There's often a mealy mouthed feel about accusations, denials, court proceedings, judgements, fines, public disdain and moral high ground taken by litigants and public observers. The York-Sainsbury case is a fine example. Suppliers invent an alcohol boosted lemonade for grown-ups, (why not?) which can be taken as an inducement to under-age drinking. The reader can now spend 20 minutes arguing the rights and wrongs. But the point at issue is not alcopops. It is how to stop alcohol getting into the hands of the young. Sainsbury did its best. Staff training, rules, codes of practice, supervision, everything (well, nearly everything) was tried to enforce the system. However, the police and local off licensees, like everybody else, know that drinks are being sold unlawfully from some supermarkets.
The entrapment of JS, through children making purchases under police supervision may be justified, but it proves little.

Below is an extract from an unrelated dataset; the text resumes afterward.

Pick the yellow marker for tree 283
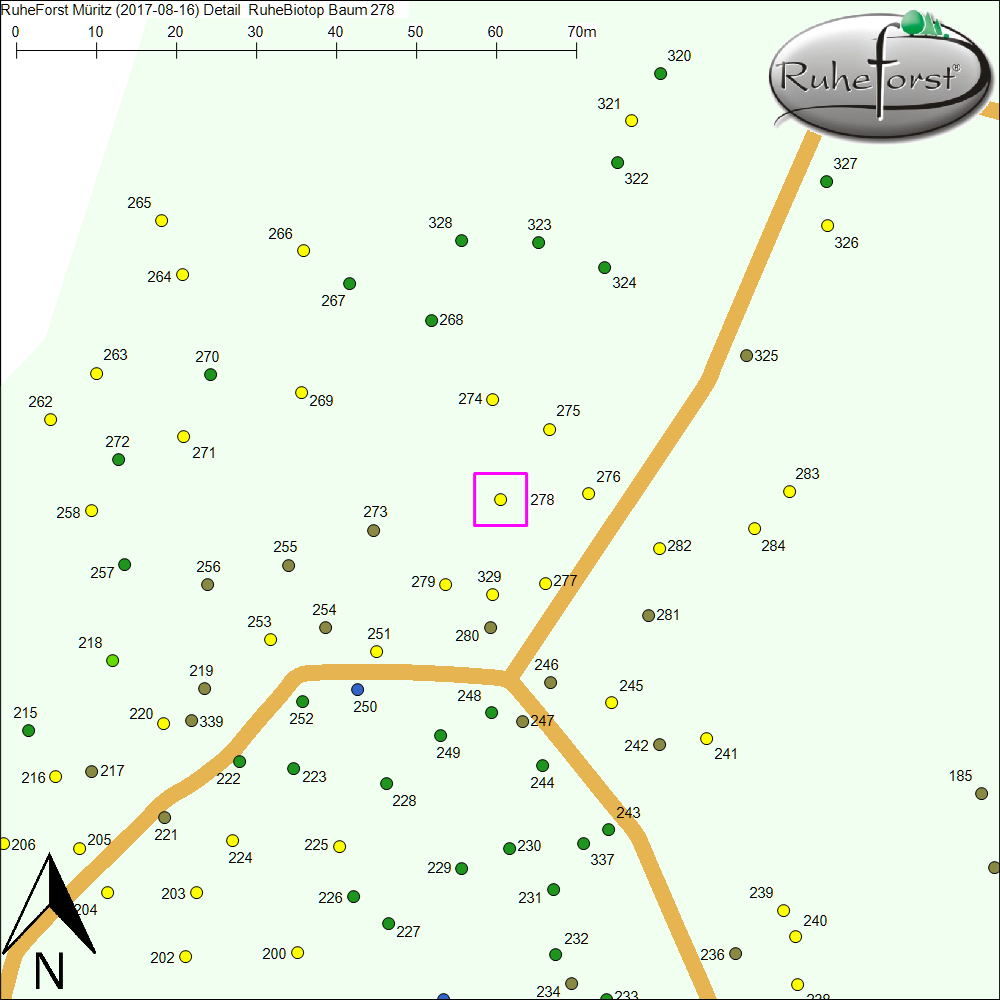Screen dimensions: 1000x1000 coord(790,492)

It, for example, does not prove that this branch sold alcohol to under-age customers, other than to those who made the police inspired purchases.

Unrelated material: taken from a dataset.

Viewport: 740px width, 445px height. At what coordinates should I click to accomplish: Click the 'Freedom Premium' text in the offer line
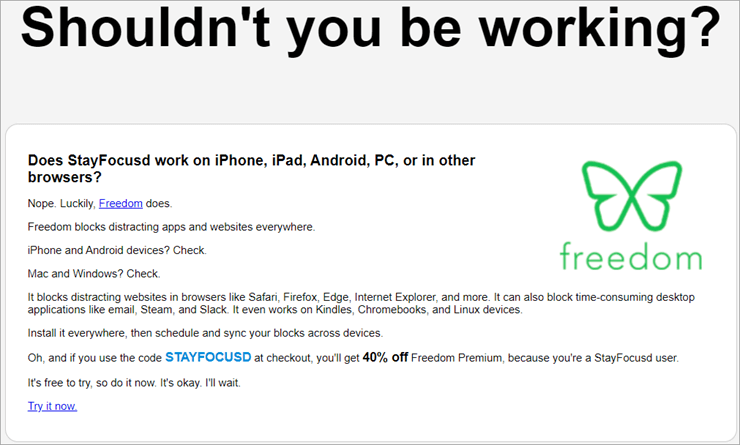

But it did throw up an interesting problem. If the checkout assistants are under-age, they might well be sympathetic to young people buying the demon drink. "Put the wine in a carrier bag, or I might lose my job!" Employing only over 18s at checkouts is a sweeping solution to stop a few sales.
Children are attracted to drink and have access to it in dozens of ways pubs, clubs, shops, grown-ups buying for them, bootlegging, theft ... to concentrate this massive problem into deliberate entrapment, a fine and a withdrawal of a trading licence in one store, may well appease moral hysteria, but it serves little purpose except one. The example will lead to fiercer supervision in shops.
There will be those who will ask why prevention was not thought appropriate. After one test purchase, could not the store have been warned? This often happens to drug takers.
Meanwhile, the argument for identity cards becomes ever stronger. Another 20 minute debate perhaps?